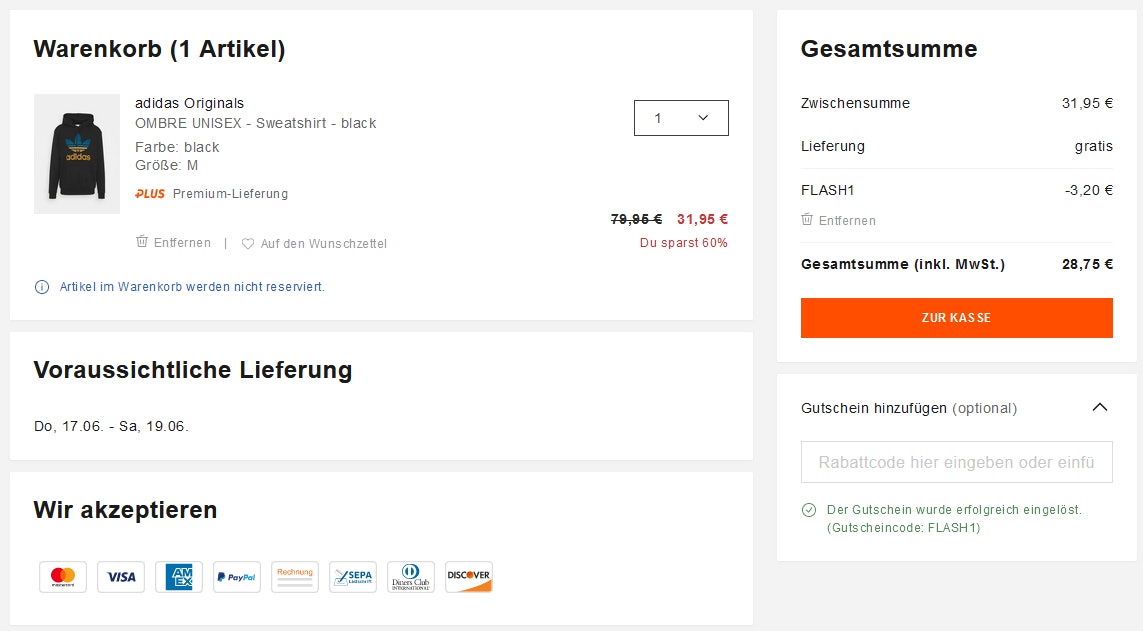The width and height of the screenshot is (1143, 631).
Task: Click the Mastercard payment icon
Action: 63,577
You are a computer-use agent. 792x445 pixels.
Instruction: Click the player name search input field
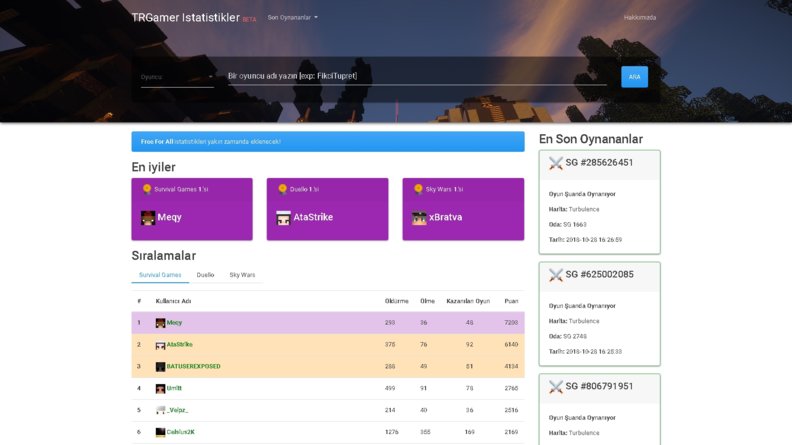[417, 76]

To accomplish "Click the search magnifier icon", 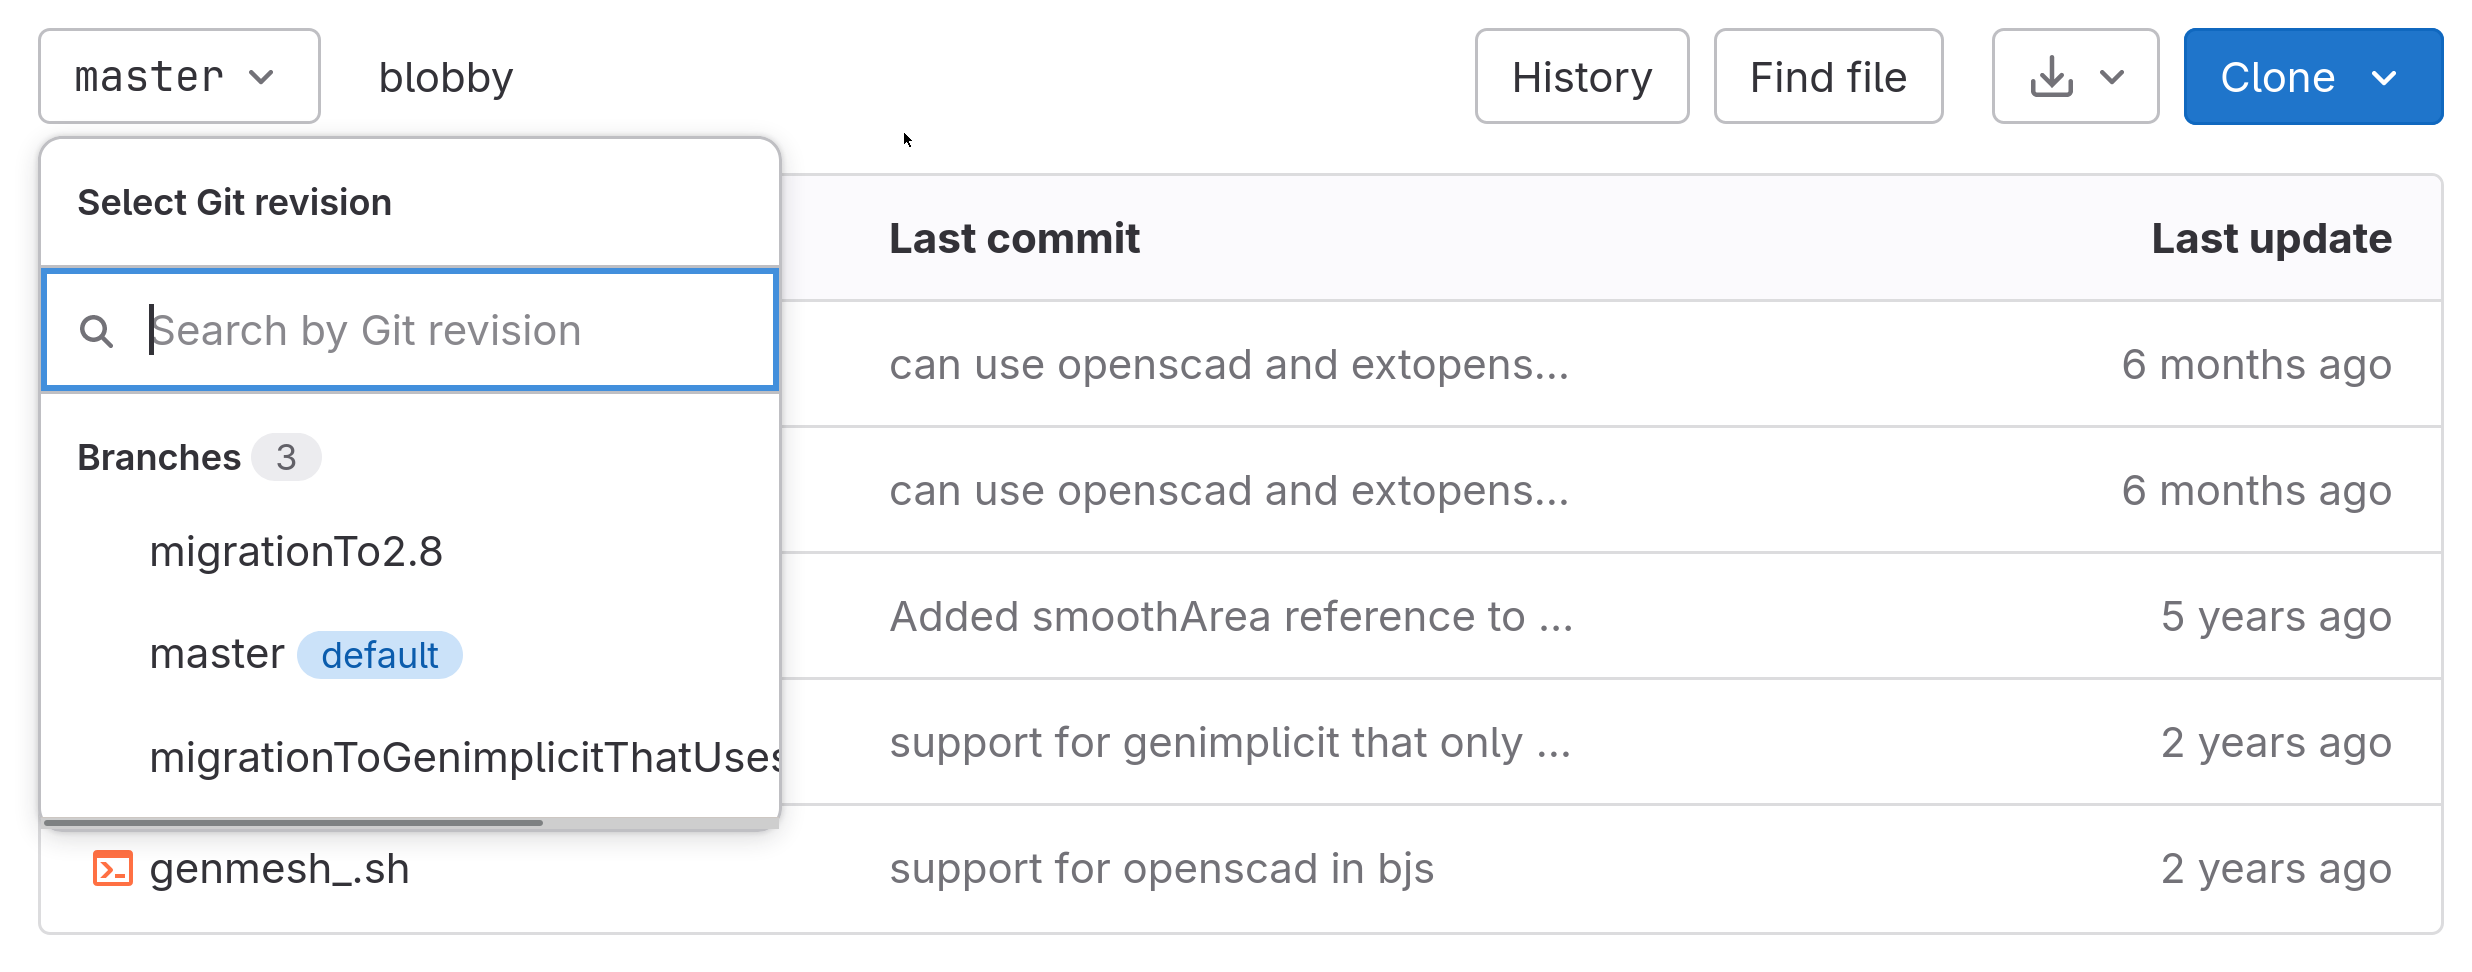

*-*-*

> Task item:
Pictures are to be left out, and each line from the one that contains "You are a computer-use agent. 792x445 pixels." through the end of the listing is to be copied exactly.

> Answer box:
You are a computer-use agent. 792x445 pixels.
Instruction: Click the player name search input field
[417, 76]

To accomplish "Click the search magnifier icon", 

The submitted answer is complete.